When mapping a nested collection over a subcollection type, the collection must be split into its subcollections.

def split_dataset_collection_instance(hdca, collection_type) -> SplitReturnType:

For example, splitting a list:paired by "paired" yields a list of DatasetCollectionElement objects, each pointing to a paired child collection.

Special case: splitting by "single_datasets" wraps each leaf element in a PromoteCollectionElementToCollectionAdapter, effectively treating each dataset as a paired_or_unpaired collection with a single "unpaired" element.

8.2 Adapters

File: lib/galaxy/model/dataset_collections/adapters.py

Adapters create ephemeral/pseudo collections that don’t exist in the database but present a collection-like interface for tool processing.

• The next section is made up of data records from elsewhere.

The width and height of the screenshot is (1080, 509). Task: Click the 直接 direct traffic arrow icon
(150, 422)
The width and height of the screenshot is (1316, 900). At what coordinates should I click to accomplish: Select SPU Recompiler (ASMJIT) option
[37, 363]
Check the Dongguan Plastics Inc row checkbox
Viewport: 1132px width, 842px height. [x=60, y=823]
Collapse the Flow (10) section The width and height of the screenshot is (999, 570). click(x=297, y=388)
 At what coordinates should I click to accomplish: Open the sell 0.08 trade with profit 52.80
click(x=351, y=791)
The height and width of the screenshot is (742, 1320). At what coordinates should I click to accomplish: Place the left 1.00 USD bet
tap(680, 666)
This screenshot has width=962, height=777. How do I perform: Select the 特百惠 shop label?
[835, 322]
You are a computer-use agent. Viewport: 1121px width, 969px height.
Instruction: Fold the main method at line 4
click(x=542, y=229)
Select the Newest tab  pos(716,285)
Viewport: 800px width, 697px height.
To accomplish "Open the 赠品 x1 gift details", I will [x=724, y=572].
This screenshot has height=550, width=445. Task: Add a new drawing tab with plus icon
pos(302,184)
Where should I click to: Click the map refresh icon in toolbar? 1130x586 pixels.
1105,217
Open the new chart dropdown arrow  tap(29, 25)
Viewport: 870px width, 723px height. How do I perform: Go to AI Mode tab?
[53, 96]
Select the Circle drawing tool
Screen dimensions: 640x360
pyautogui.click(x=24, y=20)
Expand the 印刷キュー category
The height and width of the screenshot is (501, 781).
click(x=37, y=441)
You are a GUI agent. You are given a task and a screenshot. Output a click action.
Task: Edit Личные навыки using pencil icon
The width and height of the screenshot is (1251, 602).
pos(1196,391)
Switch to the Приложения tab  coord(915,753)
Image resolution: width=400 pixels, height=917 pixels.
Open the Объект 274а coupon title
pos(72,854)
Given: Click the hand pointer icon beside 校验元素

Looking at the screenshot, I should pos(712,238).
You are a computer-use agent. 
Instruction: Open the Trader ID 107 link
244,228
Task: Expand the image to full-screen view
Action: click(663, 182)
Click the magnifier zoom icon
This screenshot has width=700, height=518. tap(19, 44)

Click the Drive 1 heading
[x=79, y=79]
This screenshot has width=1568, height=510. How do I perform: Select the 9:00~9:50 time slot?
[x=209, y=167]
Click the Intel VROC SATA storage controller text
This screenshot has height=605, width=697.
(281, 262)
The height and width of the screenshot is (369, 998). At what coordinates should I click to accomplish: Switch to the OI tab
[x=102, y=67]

CollectionAdapter (Abstract Base)

Defines the interface: dataset_action_tuples, dataset_states_and_extensions_summary, dataset_instances, elements, to_adapter_model(), adapting, collection, collection_type.

DCECollectionAdapter

Wraps a DatasetCollectionElement to act as a collection. If the element has a child collection, delegates to it; if it’s a leaf dataset, wraps it.

PromoteCollectionElementToCollectionAdapter

Extends DCECollectionAdapter. Promotes a single leaf element to act as a paired_or_unpaired collection (the "single_datasets" subcollection mapping case).

collection_type always returns "paired_or_unpaired"

PromoteDatasetToCollection

Wraps a single HDA to act as either a list or paired_or_unpaired collection.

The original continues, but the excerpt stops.